[Brief] The entries that follow should come back exactly, with no pictures among them.
(Data begins)
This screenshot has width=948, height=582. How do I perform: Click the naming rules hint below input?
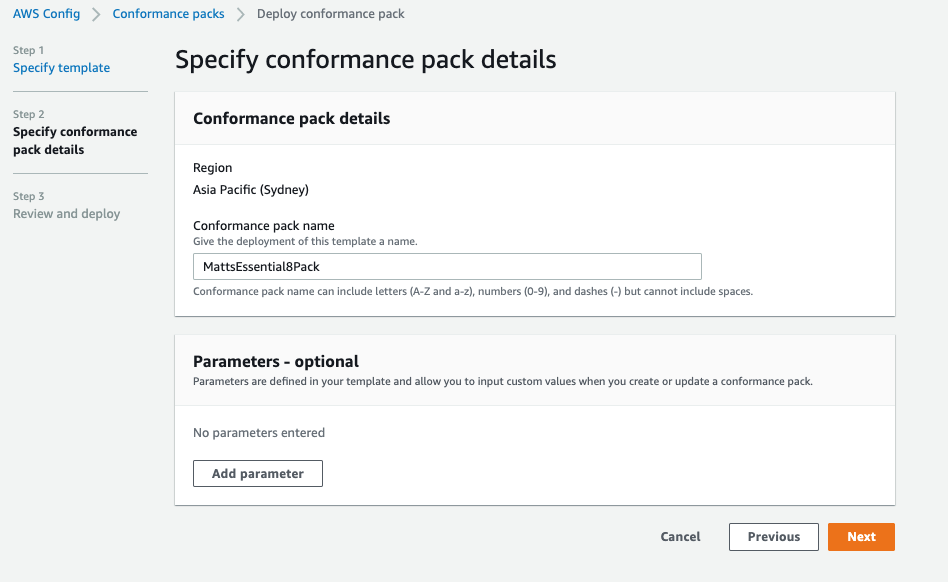(472, 292)
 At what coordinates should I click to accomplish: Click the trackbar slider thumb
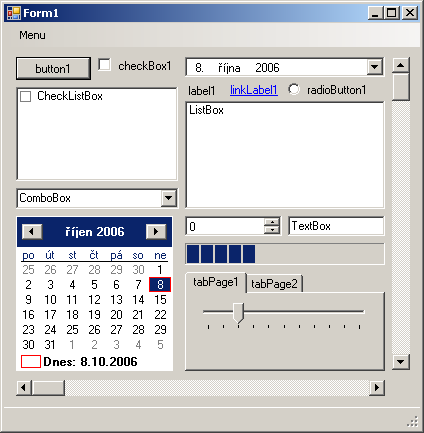pyautogui.click(x=238, y=313)
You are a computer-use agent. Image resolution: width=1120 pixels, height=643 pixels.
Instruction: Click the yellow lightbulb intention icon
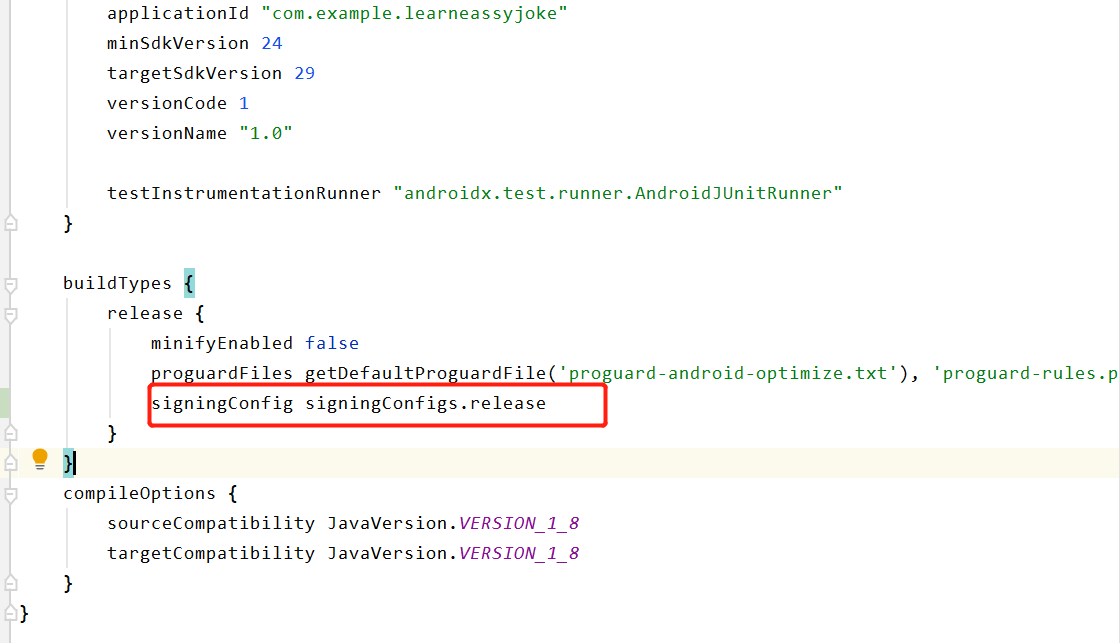(40, 458)
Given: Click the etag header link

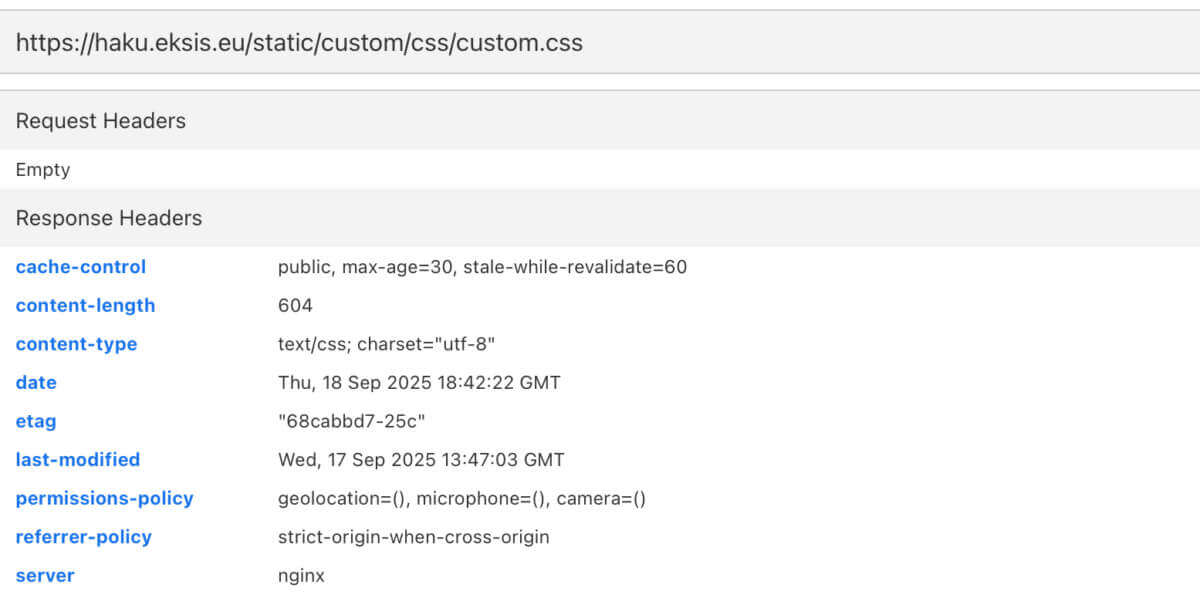Looking at the screenshot, I should tap(35, 421).
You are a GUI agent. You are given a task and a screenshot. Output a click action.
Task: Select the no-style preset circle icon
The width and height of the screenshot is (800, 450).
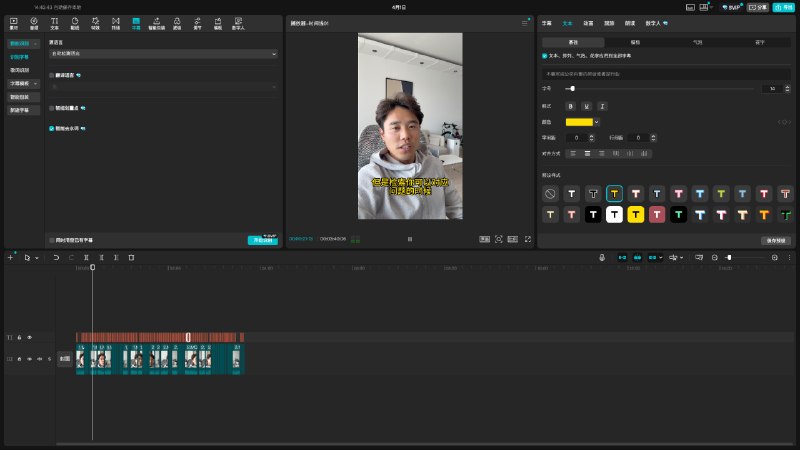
(Data ends)
[Your solution]
This screenshot has width=948, height=582. How do I perform: Click the naming rules hint below input?
(472, 292)
 At what coordinates should I click to accomplish: Click the trackbar slider thumb
pyautogui.click(x=238, y=313)
You are a computer-use agent. Image resolution: width=1120 pixels, height=643 pixels.
Instruction: Click the yellow lightbulb intention icon
(40, 458)
Given: Click the etag header link

Looking at the screenshot, I should tap(35, 421).
You are a GUI agent. You are given a task and a screenshot. Output a click action.
Task: Select the no-style preset circle icon
The width and height of the screenshot is (800, 450).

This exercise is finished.